Original text to BERT vector or embedding

In [None]:
import pandas as pd
import os
import ast
import torch
from transformers import BertTokenizer, BertModel, RobertaTokenizer, RobertaModel
import warnings

warnings.filterwarnings("ignore", message='''Some weights of RobertaModel were not initialized from the model checkpoint at roberta-base and are newly initialized: ['roberta.pooler.dense.bias', 'roberta.pooler.dense.weight']
You should probably TRAIN this model on a down-stream task to be able to use it for predictions and inference.''')

def check_users_and_business_from_valid_and_test_is_in_training_set(train_data, valid_data, test_data):
    
    # Check if users and businesses in the validation set are all in the training set
    valid_users_in_train = valid_data['user_id'].isin(train_data['user_id']).all()
    valid_businesses_in_train = valid_data['business_id'].isin(train_data['business_id']).all()

    # Check if users and businesses in the test set are all in the training set
    test_users_in_train = test_data['user_id'].isin(train_data['user_id']).all()
    test_businesses_in_train = test_data['business_id'].isin(train_data['business_id']).all()

    # Print the results
    print('Are all users in the validation set also in the training set?', valid_users_in_train)
    print('Are all businesses in the validation set also in the training set?', valid_businesses_in_train)
    print('Are all users in the test set also in the training set?', test_users_in_train)
    print('Are all businesses in the test set also in the training set?', test_businesses_in_train)

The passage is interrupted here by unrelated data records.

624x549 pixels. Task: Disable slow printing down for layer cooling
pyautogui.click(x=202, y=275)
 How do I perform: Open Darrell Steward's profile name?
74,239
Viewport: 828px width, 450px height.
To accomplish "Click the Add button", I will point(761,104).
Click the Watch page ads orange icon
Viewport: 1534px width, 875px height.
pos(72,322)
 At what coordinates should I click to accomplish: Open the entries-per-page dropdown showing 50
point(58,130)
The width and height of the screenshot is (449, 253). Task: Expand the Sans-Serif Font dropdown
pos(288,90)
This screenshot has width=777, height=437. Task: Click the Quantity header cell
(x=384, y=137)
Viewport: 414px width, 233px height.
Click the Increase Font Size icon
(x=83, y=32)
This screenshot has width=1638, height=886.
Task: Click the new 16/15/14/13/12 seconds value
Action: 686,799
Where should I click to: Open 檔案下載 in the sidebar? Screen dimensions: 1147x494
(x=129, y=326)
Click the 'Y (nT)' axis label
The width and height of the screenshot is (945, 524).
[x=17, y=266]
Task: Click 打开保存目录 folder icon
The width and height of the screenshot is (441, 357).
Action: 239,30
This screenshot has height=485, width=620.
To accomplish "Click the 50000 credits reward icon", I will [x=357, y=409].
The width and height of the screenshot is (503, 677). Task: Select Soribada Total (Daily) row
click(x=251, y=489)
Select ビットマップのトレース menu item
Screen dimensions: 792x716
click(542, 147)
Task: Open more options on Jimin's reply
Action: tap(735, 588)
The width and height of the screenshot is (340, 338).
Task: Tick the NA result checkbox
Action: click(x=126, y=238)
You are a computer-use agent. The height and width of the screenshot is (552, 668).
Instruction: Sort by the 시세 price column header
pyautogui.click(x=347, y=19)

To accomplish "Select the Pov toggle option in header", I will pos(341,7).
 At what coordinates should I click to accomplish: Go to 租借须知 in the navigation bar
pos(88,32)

def get_bert_sentence_cls_embedding(text, method):
    
    tokenizer = 0
    model = 0
    if "roberta" in method.lower():
        # RoBERTa is roberta-base
        tokenizer = RobertaTokenizer.from_pretrained(method)
        model = RobertaModel.from_pretrained(method)
    else:
        tokenizer = BertTokenizer.from_pretrained(method)
        model = BertModel.from_pretrained(method)
    
#     tokenizer = BERT_tokenizer.from_pretrained(method)
#     model = BERT_model.from_pretrained(method)
    inputs = tokenizer(text, return_tensors='pt', truncation=True, padding=True)
    outputs = model(**inputs)
    cls_sentence_embedding = outputs.last_hidden_state[:, 0, :]  # Extract [CLS] token embedding
    
    return cls_sentence_embedding

def get_vector_or_embedding_and_save_to_txt(folder_file_path, data, column_id_name, column_to_tranform,
                                     method="bert-base-uncased", embedding_level="sentence_cls_embedding"):
    
    # make sure file is empty
    with open(folder_file_path, 'w') as output_file:
        pass
    
    with open(folder_file_path, 'a') as output_file:

        if embedding_level=="sentence_cls_embedding":
            # Iterate through user_reviews and Append Results to Text File
            for index, row in data.iterrows():

                _id = row[column_id_name]
                text = row[column_to_tranform]

                feature_vector = get_bert_sentence_cls_embedding(text, method)

                # Convert PyTorch Tensor to a list for easy storage
                feature_vector_list = feature_vector.squeeze().tolist()

                # Convert the list to a string for storage
                feature_vector_str = str(feature_vector_list)

                # Write user_id and feature_vector_str to the text file
                output_file.write(f"{_id}\t{feature_vector_str}\n")

            # Print a message indicating the successful saving of feature vectors
            print(f'Feature vectors saved to {folder_file_path}')


def read_vector_or_embedding_txt_return_df(folder_file_path, data_columns):

    data = []

    with open(folder_file_path, 'r') as file:
        for line in file:
            # Split the line into _id and vector(embedding)
            _id, feature_vector_str = line.strip().split('\t')

            # Convert the vector string back to a list using ast.literal_eval
            feature_vector = ast.literal_eval(feature_vector_str)

            # Append _id and feature_vector to the data list
            data.append([_id, feature_vector])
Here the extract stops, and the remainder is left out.